Veterinary Specialist Services, Jindalee, Queensland, 4074, Australia.
Aust Vet J. 2025 Jan-Feb;103(1-2):22-26. doi: 10.1111/avj.13384. Epub 2024 Oct 25.
This case report describes the diagnosis, management and the short- and long-term outcomes of a dog with paraprostatic cysts and associated perineal herniation. A 9-year-old male entire Bearded Collie was referred for a caudal abdominal mass and right perineal hernia noted on routine examination. Computed Tomography (CT) imaging of the abdomen demonstrated a large bilobed fluid filled structure adjacent to the prostate, extending into the peritoneal cavity and the right perineal space, causing perineal herniation and partial obstruction of the right ureter. Surgical excision of the mass was performed and ureteroneocystostomy was required due to involvement of the right ureter. Excisional biopsy, omentalisation of the prostate and right-sided herniorrhaphy utilising an internal obturator muscle flap was performed. Histopathology confirmed the diagnosis of paraprostatic cyst with extensive osseous metaplasia and multifocal chronic-active interstitial prostatitis. The dog re-presented 16 months later with a left-sided perineal hernia and a left-sided herniorrhaphy was performed. Twenty-nine months after the initial surgery the dog presented with stranguria associated with recurrent bilateral perineal herniation and a retroflexed urinary bladder. Cystopexy and colopexy were performed. No sign of recurrence of the paraprostatic cysts was noted intraoperatively. This is the first reported case of surgical excision of paraprostatic cysts with concurrent ureteroneocystostomy. To the authors knowledge, this is also the longest reported case follow up (>4 years) of a dog following complete excision of paraprostatic cysts.
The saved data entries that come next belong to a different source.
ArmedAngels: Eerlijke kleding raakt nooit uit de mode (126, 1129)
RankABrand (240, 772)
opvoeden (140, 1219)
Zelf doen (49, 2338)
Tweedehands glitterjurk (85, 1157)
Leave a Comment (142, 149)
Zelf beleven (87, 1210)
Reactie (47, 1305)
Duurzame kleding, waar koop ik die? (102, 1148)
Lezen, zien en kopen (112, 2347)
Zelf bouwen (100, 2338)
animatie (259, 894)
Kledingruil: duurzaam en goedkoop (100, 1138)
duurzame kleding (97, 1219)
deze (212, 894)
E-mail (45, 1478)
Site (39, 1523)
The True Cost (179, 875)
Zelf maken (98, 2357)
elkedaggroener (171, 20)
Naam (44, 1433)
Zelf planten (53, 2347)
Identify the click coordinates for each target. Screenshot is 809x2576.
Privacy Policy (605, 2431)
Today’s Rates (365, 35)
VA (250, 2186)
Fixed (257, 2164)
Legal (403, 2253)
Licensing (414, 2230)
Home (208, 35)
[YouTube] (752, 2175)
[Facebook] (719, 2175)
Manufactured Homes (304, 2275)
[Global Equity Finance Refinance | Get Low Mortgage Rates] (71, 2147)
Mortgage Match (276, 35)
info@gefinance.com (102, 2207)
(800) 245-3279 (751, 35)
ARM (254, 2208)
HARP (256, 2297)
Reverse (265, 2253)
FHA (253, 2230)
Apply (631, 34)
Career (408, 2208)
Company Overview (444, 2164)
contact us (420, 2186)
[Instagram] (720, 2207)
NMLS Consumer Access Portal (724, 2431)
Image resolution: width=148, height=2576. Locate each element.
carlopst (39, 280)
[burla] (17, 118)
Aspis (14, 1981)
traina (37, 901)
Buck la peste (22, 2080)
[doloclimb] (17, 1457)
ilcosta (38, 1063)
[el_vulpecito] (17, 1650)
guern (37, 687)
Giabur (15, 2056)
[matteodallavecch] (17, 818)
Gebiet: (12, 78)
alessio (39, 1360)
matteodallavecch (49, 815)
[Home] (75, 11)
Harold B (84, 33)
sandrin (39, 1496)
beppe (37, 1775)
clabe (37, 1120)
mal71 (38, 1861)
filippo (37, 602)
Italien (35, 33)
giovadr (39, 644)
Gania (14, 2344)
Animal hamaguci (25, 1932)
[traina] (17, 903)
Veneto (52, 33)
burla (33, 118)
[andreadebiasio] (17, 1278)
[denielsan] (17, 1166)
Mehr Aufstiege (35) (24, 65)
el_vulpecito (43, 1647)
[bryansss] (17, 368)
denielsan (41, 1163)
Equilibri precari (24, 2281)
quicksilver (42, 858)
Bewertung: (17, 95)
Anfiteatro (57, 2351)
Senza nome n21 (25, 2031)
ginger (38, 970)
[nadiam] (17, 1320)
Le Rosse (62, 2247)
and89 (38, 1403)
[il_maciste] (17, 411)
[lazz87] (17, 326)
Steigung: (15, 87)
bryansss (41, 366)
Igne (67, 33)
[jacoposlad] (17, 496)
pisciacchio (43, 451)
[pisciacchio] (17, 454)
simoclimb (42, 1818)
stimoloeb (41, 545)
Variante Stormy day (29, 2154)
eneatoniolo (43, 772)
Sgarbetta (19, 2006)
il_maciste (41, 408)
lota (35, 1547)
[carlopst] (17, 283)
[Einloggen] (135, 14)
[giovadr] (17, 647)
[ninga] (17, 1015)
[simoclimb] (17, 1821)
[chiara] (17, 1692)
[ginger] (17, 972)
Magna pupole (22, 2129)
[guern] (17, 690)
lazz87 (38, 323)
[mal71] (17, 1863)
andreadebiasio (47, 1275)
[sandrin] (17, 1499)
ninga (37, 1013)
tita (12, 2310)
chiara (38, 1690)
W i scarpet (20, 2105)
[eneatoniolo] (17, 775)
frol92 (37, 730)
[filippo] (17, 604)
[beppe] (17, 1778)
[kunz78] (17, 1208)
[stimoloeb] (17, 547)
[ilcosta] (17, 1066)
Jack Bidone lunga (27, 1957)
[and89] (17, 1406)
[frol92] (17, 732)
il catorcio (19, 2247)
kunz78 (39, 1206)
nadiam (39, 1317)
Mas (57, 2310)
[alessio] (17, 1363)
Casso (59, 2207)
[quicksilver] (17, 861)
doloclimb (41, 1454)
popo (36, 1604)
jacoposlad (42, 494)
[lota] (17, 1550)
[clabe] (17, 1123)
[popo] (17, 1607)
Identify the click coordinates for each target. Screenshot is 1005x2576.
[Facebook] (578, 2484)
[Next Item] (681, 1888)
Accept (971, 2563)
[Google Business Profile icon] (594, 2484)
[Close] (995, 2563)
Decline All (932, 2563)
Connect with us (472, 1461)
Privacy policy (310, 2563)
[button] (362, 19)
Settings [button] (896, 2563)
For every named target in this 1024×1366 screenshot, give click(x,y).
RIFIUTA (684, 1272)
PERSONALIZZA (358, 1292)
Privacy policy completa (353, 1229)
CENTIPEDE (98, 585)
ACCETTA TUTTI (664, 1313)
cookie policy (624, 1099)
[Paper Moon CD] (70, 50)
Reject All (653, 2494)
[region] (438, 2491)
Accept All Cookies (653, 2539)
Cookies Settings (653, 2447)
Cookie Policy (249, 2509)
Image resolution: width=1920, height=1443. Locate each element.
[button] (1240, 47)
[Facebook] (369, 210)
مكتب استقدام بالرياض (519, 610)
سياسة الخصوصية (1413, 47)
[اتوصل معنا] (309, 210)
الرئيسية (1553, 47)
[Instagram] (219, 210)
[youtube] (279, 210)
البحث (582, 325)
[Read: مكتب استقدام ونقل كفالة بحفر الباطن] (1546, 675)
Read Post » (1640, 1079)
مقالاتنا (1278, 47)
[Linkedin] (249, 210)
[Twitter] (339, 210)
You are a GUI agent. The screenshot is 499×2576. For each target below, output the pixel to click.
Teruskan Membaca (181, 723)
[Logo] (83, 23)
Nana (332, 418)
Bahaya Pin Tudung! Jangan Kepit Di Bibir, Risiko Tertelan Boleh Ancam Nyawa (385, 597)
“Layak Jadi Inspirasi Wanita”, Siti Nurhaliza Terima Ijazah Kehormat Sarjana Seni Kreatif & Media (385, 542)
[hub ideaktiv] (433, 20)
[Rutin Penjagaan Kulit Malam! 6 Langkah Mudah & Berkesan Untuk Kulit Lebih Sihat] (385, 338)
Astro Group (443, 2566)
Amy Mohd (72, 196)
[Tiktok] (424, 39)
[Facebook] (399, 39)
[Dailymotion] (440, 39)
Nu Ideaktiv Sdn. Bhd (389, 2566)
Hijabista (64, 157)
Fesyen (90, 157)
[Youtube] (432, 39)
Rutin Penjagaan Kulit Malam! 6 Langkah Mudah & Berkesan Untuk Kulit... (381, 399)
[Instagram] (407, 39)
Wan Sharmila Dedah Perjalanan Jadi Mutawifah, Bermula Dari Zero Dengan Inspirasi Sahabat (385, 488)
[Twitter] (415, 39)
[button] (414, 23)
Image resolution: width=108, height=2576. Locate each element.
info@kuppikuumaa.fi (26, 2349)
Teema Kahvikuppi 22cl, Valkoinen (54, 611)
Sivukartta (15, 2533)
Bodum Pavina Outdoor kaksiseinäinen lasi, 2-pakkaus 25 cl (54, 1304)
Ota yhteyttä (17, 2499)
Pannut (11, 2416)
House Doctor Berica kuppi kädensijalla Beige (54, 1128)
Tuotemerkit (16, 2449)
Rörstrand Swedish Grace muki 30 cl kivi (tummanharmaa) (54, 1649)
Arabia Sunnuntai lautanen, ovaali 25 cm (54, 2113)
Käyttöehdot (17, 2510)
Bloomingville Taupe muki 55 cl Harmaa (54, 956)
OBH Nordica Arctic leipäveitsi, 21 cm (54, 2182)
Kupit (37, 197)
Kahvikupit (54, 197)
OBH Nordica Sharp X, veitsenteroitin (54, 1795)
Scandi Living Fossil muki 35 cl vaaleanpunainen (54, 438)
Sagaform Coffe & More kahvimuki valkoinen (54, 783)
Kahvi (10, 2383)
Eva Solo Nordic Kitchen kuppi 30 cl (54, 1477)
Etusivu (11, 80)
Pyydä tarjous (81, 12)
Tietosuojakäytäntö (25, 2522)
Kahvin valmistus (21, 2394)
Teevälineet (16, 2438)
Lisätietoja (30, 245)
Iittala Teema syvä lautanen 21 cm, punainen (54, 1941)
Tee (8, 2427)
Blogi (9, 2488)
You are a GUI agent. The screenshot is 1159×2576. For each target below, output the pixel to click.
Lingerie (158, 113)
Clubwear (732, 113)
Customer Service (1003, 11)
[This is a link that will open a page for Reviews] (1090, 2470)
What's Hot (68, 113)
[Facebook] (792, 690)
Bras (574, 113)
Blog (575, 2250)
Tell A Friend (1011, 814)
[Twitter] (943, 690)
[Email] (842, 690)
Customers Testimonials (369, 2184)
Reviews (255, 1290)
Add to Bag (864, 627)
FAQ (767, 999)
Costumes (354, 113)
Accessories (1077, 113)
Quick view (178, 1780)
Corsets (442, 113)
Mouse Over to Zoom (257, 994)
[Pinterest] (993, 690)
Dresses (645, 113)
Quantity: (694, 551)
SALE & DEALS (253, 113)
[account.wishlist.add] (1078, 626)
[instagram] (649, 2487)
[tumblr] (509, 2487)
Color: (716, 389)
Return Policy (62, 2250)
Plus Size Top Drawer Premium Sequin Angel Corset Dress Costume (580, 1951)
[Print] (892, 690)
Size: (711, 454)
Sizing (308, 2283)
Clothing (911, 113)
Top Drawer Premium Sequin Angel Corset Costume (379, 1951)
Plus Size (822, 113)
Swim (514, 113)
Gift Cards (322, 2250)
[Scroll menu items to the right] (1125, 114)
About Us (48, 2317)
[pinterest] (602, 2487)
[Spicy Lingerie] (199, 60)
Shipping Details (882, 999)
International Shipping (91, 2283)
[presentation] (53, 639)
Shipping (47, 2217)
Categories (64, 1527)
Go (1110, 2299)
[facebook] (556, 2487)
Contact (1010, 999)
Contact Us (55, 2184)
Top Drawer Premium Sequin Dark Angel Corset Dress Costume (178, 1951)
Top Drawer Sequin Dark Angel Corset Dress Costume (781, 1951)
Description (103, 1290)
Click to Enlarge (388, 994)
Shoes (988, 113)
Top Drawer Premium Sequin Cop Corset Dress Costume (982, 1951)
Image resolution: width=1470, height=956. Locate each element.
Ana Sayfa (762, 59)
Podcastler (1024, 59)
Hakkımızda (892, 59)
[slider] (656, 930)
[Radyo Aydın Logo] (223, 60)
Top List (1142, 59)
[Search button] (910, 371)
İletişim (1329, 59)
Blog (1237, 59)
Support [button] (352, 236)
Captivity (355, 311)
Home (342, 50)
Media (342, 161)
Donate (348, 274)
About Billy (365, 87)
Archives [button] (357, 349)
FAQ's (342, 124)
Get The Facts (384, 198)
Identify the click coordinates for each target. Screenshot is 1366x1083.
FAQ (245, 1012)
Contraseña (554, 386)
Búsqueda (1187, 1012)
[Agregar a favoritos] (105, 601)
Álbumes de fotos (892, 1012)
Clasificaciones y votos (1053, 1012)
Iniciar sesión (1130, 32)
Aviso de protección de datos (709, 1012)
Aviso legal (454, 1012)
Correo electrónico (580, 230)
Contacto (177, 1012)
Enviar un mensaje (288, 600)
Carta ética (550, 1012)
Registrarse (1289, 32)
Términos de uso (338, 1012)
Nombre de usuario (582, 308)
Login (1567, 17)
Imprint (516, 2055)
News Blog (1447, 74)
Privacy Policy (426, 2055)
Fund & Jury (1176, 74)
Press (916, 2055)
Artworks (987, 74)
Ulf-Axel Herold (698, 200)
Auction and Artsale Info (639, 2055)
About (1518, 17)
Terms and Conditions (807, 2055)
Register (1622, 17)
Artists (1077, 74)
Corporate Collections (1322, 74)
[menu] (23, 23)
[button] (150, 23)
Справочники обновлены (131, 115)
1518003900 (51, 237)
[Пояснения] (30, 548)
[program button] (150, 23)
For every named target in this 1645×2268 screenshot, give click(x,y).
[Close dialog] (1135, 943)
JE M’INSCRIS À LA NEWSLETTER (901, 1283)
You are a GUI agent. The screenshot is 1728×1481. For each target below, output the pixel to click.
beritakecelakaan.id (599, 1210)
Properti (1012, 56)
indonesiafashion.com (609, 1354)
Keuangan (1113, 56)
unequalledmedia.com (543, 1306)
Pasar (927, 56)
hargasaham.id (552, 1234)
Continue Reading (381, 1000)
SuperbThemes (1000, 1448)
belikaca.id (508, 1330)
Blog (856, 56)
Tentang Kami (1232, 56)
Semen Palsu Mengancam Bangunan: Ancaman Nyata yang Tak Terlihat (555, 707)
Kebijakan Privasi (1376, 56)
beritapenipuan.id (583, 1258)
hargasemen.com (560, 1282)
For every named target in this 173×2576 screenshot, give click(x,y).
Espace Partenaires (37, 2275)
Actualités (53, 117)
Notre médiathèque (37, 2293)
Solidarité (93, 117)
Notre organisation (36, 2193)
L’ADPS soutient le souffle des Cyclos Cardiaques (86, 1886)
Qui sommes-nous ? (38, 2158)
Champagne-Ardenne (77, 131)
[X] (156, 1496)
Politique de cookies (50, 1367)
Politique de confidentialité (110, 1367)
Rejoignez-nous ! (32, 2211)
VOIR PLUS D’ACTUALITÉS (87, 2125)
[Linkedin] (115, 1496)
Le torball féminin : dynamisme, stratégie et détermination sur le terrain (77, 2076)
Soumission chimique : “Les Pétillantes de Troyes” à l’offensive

本病例报告描述了一只患有前列腺旁囊肿及相关会阴疝的犬的诊断、治疗及短期和长期预后。一只9岁未绝育的雄性边境牧羊犬因在常规检查中发现尾腹部肿块和右侧会阴疝而被转诊。腹部计算机断层扫描(CT)成像显示,前列腺旁有一个大的双叶状液性结构,延伸至腹腔和右侧会阴间隙,导致会阴疝和右侧输尿管部分梗阻。对肿块进行了手术切除,由于右侧输尿管受累,需要进行输尿管膀胱吻合术。进行了切除活检、前列腺网膜化以及利用闭孔内肌皮瓣进行右侧疝修补术。组织病理学确诊为前列腺旁囊肿,伴有广泛的骨化生和多灶性慢性活动性间质性前列腺炎。16个月后,该犬再次出现左侧会阴疝,并进行了左侧疝修补术。初次手术后29个月,该犬出现排尿困难,与复发性双侧会阴疝和膀胱后屈有关,遂进行了膀胱固定术和结肠固定术。术中未发现前列腺旁囊肿复发迹象。这是首例报道的同时进行输尿管膀胱吻合术的前列腺旁囊肿手术切除病例。据作者所知,这也是报道的犬前列腺旁囊肿完全切除后随访时间最长(>4年)的病例。